Last Friday morning the electrician finished wiring in my equipment in the sunroom and I got to work milling spelt and wheat and rye and making all the usual breads in my new bakery. My muscles felt so relieved to be back to work rolling out pizza crusts and kneading dough.
So much of life is about being afraid, but doing it anyway.
I was afraid that I was a fool for thinking that I could pick up my bakery and move it to Texas and start up the business again. Afraid that if I baked a bunch of bread, people might taste it and say,"Gross, I am never going to buy her stuff."
Interestingly enough, on September 1, last week, Texas passed the Cottage Food bill, HB81. Home bakeries became a legal enterprise in the state of Texas.
I looked into other jobs, am still keeping my eyes open for the time being, but felt like I had to give the bakery a go. I have enough inventory for the time being. The know-how, the pots and pans and now the nice wiring. Everytime we went to the farmer's market I felt off, being a consumer instead of producer.
So, in faith, with hope and a healthy bit of fear, I got up at 4am, started the coffee, turned on the mill and got to grinding.
A new friend found out I was opening the bakery, and sent out an email to her local friends, who emailed their friends. The week before I had been placing business cards and flyers out and about. Before the afternoon was over, I had several customers come to our door who were excited about our breads, had several samples of fresh out of the oven loaves, and walked out with purchases. The next morning, Mom and Daddy went with me to set up at the farmer's market, and pretty much everything was sold out by noon. Except for one loaf of Milk and Honey bread I saved for the kids. Who were pretty darn happy to see real bread happening in our house again.
I was tired. But very thankful. And excited to be able to give my business a decent try here in our new town.
I am now baking on Tuesdays and Fridays for customer pickup at our house, and then market on most Saturdays.
PS Just a strange aside. Grief pops up at the weirdest moments. I wasn't going to mention this, but thought that maybe someone out there needs to know that they are not alone. I was typing labels in the late night. Needed to change address and name, as we are Taste and See Bakery, instead of Full Circle Farm-Taste and See. And now our location is Alpine, Texas instead of Troutville, Virginia.
Everytime I typed in Alpine, I felt a twinge of pain. As if my fingers were telling me, over and over again that we had moved on from one chapter of our life. I wanted to sob, but didn't because I thought that I was being overly sentimental. But I missed my friends deeply, and felt very alone at that moment.
But as we met new friends and customers that evening and next morning, I felt hope surge sweetly and was even more confident that we were in the right place. Funny how it can be so mixed together: sad, happy, confidence and fear, grief and hope.
There are so many things I wish I could share with you.
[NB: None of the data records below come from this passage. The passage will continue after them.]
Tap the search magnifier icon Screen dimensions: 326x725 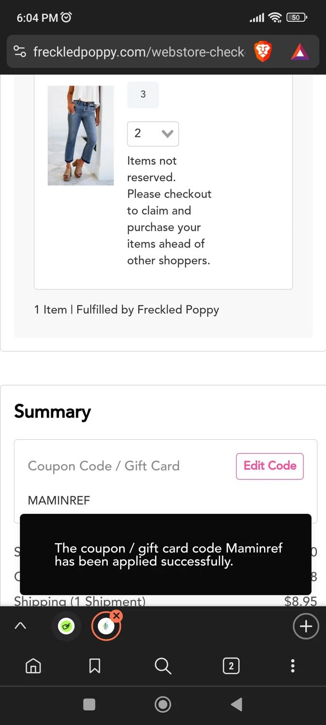[x=163, y=666]
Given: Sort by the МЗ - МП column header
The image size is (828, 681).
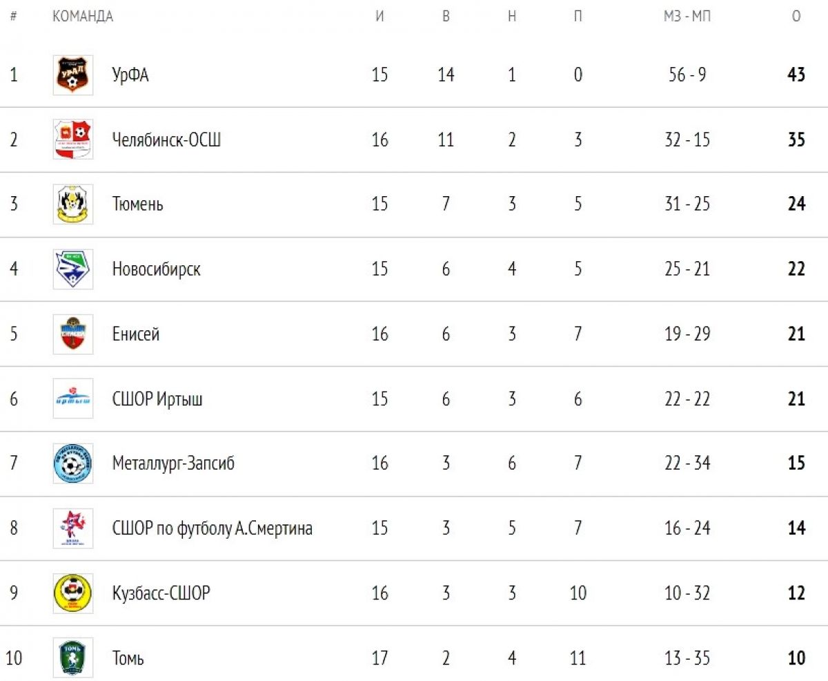Looking at the screenshot, I should (x=687, y=17).
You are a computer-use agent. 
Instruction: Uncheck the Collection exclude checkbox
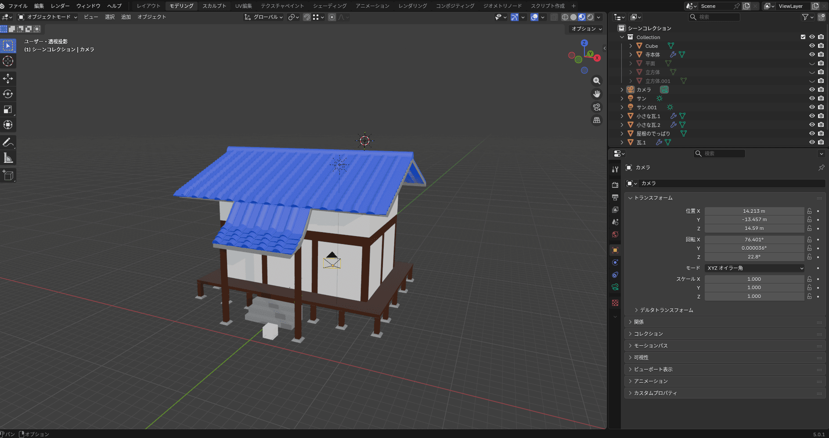(x=803, y=37)
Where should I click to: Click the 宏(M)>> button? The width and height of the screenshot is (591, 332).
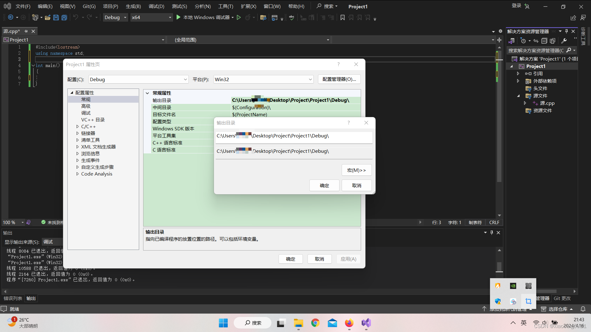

Like how we joined some new friends and an old one on Labor Day and went to our favorite National Park, Big Bend, and swam in the Rio Grande, and bathed in mud, and climbed up a giant sand dune. And how the mornings tint the mountains pink, and the moon in the evenings is bright and tonight almost full. And how I rode bikes with kids to the Homecoming Parade last night and watched cheerleaders cheer and saw Patrick win a spirit award for the best camoflauge outfit (does that surprise you?). And how the evenings have been downright cold and the days mild and dry and little by little we are recognizing new friends in the stores and on the streets. And how there are people here who are thrilled about the idea of freshly milled spelt and whole wheat and for now I have a job, doing what I love.
But I still have bread to wrap up and I promised Nora I would help her with something. So more later. I am trying to figure out the new normal and my new blog posting slot in the day. My fingers miss typing.